### What is required
Reproduce the stretch of records from the start through the line containing "(x=480, y=223)", substituting "pen" for every "pencil" and leaving everything else as it is.

### Working data
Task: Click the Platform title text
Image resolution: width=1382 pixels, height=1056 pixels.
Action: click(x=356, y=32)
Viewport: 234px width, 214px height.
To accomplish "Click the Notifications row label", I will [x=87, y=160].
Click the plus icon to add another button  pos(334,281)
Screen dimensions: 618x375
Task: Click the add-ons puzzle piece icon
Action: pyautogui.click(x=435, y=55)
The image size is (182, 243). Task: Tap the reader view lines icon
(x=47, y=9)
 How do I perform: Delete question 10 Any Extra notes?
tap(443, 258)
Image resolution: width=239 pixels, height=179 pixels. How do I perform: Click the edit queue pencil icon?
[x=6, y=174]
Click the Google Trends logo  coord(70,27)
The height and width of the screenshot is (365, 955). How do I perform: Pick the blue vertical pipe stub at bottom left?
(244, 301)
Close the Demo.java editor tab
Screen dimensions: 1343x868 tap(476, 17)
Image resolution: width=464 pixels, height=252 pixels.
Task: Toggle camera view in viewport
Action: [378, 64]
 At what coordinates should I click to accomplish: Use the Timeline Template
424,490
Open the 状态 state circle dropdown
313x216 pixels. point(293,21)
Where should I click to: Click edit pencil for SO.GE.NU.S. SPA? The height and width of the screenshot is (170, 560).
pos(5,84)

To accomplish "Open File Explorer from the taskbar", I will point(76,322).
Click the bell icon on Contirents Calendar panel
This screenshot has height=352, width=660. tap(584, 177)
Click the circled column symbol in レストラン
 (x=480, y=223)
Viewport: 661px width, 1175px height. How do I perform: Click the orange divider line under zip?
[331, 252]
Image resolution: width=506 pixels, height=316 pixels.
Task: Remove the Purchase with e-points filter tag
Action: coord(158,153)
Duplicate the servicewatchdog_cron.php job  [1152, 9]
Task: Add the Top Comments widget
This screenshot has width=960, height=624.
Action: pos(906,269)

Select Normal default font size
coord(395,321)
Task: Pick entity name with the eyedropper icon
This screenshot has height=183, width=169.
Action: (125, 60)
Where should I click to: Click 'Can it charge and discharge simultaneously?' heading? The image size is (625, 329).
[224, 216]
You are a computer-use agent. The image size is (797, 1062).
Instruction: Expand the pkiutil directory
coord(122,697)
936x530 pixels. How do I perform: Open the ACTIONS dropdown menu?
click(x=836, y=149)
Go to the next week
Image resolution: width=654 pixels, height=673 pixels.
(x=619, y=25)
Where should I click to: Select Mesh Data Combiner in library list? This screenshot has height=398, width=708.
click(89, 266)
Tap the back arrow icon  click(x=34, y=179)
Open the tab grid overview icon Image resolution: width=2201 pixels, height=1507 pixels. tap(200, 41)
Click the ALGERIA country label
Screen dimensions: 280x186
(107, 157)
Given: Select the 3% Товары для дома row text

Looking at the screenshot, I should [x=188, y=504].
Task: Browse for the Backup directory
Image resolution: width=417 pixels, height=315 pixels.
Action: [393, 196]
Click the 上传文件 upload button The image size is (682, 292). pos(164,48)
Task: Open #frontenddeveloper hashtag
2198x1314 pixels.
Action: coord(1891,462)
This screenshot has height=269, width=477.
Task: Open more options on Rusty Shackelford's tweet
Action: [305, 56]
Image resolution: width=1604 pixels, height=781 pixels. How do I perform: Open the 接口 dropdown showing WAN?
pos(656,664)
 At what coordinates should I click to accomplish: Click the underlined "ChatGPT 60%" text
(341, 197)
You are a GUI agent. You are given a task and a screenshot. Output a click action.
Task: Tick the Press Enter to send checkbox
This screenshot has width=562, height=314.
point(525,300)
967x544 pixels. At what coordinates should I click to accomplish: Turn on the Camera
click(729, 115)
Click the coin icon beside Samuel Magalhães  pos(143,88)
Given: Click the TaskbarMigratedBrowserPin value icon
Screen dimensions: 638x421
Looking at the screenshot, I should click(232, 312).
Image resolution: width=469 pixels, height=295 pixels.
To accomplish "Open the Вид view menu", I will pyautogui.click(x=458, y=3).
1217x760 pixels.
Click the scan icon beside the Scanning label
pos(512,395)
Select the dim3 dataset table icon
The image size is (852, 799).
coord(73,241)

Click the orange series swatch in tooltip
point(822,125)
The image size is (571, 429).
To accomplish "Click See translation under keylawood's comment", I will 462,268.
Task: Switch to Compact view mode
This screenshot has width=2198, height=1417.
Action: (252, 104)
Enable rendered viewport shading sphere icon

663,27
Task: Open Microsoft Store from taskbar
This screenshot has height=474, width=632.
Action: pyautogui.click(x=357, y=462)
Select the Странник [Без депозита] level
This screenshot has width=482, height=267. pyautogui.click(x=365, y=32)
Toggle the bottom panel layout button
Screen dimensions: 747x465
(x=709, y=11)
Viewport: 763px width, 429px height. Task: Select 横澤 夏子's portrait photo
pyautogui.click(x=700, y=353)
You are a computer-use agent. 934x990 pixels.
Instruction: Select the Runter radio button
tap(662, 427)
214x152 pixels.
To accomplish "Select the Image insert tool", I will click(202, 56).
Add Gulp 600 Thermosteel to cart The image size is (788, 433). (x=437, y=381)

### Worked solution
Task: Click the Platform title text
Image resolution: width=1382 pixels, height=1056 pixels.
Action: click(x=356, y=32)
Viewport: 234px width, 214px height.
To accomplish "Click the Notifications row label", I will [x=87, y=160].
Click the plus icon to add another button  pos(334,281)
Screen dimensions: 618x375
Task: Click the add-ons puzzle piece icon
Action: pyautogui.click(x=435, y=55)
The image size is (182, 243). Task: Tap the reader view lines icon
(x=47, y=9)
 How do I perform: Delete question 10 Any Extra notes?
tap(443, 258)
Image resolution: width=239 pixels, height=179 pixels. How do I perform: Click the edit queue pen icon?
[x=6, y=174]
Click the Google Trends logo  coord(70,27)
The height and width of the screenshot is (365, 955). How do I perform: Pick the blue vertical pipe stub at bottom left?
(244, 301)
Close the Demo.java editor tab
Screen dimensions: 1343x868 tap(476, 17)
Image resolution: width=464 pixels, height=252 pixels.
Task: Toggle camera view in viewport
Action: [378, 64]
 At what coordinates should I click to accomplish: Use the Timeline Template
424,490
Open the 状态 state circle dropdown
313x216 pixels. point(293,21)
Where should I click to: Click edit pen for SO.GE.NU.S. SPA? The height and width of the screenshot is (170, 560).
pos(5,84)

To accomplish "Open File Explorer from the taskbar", I will point(76,322).
Click the bell icon on Contirents Calendar panel
This screenshot has height=352, width=660. tap(584, 177)
Click the circled column symbol in レストラン
 (x=480, y=223)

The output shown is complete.